Shell Scripting Tutorial: Hello World

This is the very first in a completely unplanned series: bash shell scripting tutorial. It’s been quite some time since my first contact with bash shell. Since then, I’ve fallen in love with the language. Quite literally, if I may add. From simple to complex maintenance scripts to parallel activities to libraries, I’ve fiddled some.

This series is my humble way of saying thanks to all stackoverflow posts and to Julio Cesar Neves, who wrote the best programming book I’ve ever read. Seriously. These tutorials are also a thank you to an old friend who once taught my very first scripting lesson:

Shell scripting is about piecing together very small programs that do next to nothing on their own but become very very powerful when (spoiler) pipe’d together.

Except, maybe, for find. Find deserves a tutorial series on its own. But that’s for another day.

First Contact

So, without further ado, please do open your favourite tutorial and type in the following:

#! /bin/bash

echo “Hello, World!”

And save it. You don’t have to use the “.sh” extension, though it’s quite popular.

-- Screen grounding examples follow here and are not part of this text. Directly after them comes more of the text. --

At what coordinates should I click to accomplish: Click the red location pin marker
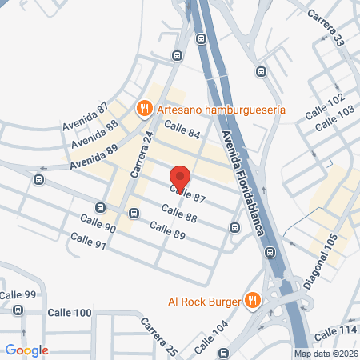coord(181,178)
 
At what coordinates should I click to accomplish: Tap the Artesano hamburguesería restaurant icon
coord(144,107)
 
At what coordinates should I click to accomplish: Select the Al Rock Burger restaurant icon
coord(253,301)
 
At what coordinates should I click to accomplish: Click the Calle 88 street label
coord(178,212)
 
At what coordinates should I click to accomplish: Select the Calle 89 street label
coord(168,231)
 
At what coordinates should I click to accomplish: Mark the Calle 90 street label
coord(98,223)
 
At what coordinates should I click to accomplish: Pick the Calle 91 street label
coord(88,240)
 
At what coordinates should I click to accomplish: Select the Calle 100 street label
coord(70,312)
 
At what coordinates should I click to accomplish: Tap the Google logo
coord(26,350)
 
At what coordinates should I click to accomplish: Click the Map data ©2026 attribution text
coord(325,354)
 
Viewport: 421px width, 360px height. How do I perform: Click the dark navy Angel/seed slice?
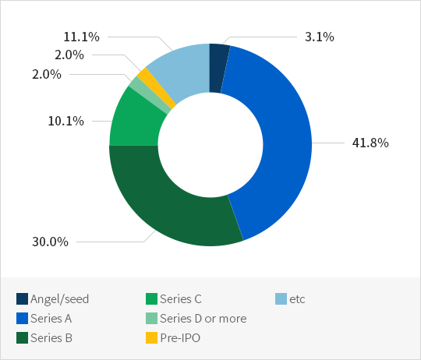pyautogui.click(x=218, y=69)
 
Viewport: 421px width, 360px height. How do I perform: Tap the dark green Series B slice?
pyautogui.click(x=161, y=204)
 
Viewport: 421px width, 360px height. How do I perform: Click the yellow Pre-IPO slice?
pyautogui.click(x=156, y=86)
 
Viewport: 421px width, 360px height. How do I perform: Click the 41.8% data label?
pyautogui.click(x=370, y=143)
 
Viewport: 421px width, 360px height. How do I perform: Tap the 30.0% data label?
pyautogui.click(x=50, y=242)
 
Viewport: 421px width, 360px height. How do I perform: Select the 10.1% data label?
pyautogui.click(x=65, y=121)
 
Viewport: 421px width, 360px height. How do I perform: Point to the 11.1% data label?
pyautogui.click(x=81, y=37)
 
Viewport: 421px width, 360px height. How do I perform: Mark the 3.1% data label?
pyautogui.click(x=320, y=37)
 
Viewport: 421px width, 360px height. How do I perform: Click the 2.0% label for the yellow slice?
pyautogui.click(x=69, y=55)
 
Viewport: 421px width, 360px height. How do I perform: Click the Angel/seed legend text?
pyautogui.click(x=59, y=299)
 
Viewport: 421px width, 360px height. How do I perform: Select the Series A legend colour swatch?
pyautogui.click(x=22, y=319)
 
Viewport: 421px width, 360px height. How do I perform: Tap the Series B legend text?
pyautogui.click(x=51, y=337)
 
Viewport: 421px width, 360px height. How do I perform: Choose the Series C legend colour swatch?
pyautogui.click(x=151, y=299)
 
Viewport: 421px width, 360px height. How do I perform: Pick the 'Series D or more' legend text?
pyautogui.click(x=203, y=319)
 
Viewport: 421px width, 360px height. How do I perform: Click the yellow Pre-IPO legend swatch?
pyautogui.click(x=151, y=337)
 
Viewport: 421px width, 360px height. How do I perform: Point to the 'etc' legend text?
pyautogui.click(x=297, y=299)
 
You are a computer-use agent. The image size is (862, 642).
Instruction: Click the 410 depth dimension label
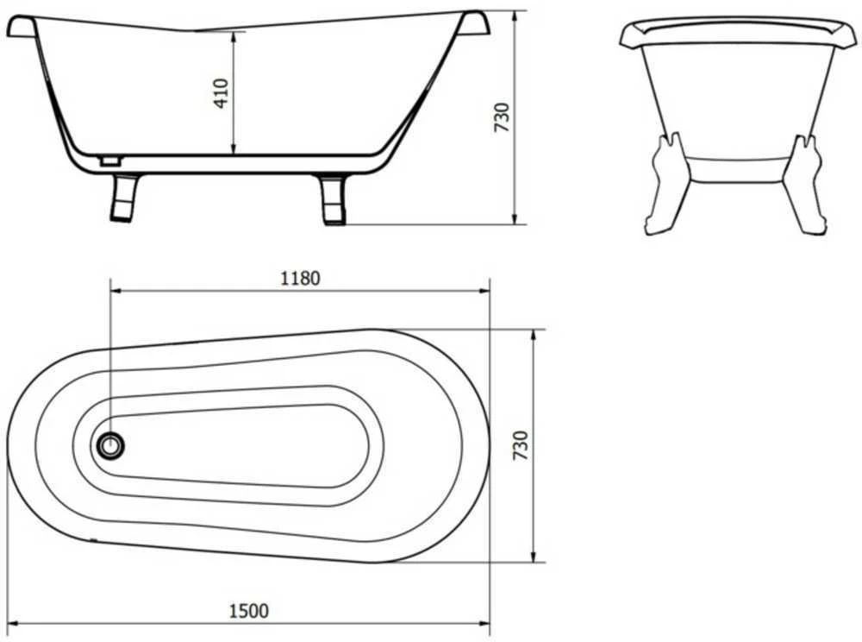pyautogui.click(x=221, y=93)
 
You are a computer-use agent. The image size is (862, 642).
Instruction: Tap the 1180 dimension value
pyautogui.click(x=300, y=279)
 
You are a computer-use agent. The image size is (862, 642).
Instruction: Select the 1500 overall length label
pyautogui.click(x=249, y=611)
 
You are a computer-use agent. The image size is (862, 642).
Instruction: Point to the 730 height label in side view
pyautogui.click(x=503, y=116)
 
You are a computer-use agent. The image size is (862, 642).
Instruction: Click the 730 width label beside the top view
pyautogui.click(x=520, y=445)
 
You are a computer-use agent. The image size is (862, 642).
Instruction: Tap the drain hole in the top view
pyautogui.click(x=110, y=444)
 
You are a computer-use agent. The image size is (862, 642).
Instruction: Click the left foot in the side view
pyautogui.click(x=124, y=198)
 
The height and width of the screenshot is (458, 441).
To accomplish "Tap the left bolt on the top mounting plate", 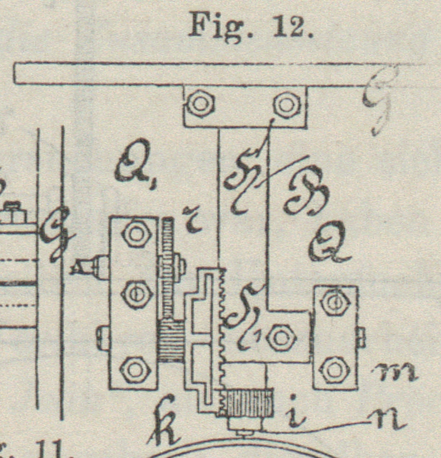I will click(x=198, y=105).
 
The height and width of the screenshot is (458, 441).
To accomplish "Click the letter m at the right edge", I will click(x=396, y=371).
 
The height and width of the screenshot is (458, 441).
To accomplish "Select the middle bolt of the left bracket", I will click(x=135, y=295).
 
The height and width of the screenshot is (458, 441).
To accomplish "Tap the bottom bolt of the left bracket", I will click(x=134, y=367).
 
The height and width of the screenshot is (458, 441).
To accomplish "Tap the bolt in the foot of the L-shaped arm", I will click(x=279, y=338).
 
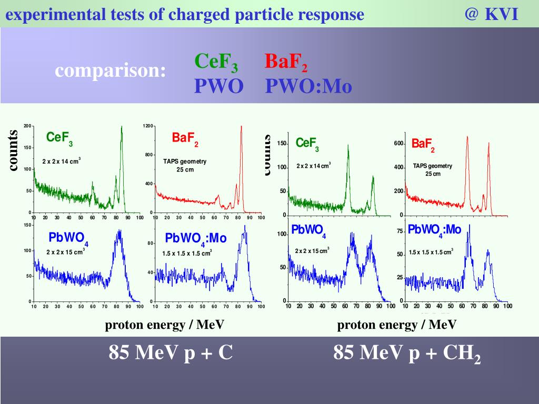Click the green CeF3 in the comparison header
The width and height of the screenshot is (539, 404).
(x=216, y=63)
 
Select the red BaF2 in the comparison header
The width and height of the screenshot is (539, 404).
(x=286, y=63)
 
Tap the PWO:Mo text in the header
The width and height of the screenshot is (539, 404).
(x=308, y=86)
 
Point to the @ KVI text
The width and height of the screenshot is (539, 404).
(x=491, y=14)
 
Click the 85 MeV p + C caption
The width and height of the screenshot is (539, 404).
(x=171, y=352)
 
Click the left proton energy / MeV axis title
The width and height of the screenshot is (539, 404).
(x=165, y=325)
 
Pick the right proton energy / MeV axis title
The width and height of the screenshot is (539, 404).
(x=397, y=325)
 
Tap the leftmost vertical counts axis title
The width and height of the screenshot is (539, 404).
(x=13, y=150)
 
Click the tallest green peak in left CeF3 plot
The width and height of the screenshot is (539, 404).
(x=122, y=128)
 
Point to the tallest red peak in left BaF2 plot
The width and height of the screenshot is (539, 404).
(x=241, y=127)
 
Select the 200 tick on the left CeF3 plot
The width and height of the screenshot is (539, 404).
(x=27, y=126)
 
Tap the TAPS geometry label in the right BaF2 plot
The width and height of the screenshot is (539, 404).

To run it, cd into the directory you saved the file and issue this command:

$ cd /home/user/bash-tutorial/001-hello

$ bash hello.sh

Hello, World!

$ ./hello.sh

-bash: ./hello.sh: Permission denied

Ouch. What happened?

First you started bash directly. For your script to run the second time round, it must have the execute permission. Try this instead:

$ chmod u+x hello.sh

$ ./hello.sh

Hello, World!

Basic Shell Script Structure

Shebang

This simple 2-liner consists of two lines. The first one is commonly known as “shebang” and instructs your OS program loader on how to execute your program since it is basically a text file.

You can use this line to pass parameters to your interpreter. The most commonly used are “-l”, which starts a new login session with a fresh environment, and “-x”, which enables debugging mode. “-e” is also very useful and is used to interrupt the script if any program it executes exits with a status other than zero.

Echo, echo, echo…

The second line tells the interpreter to write whatever is between the quotes on the standard output. In this case, it’s the quintessential message “Hello, World!”. For the time being, the standard output will be the console.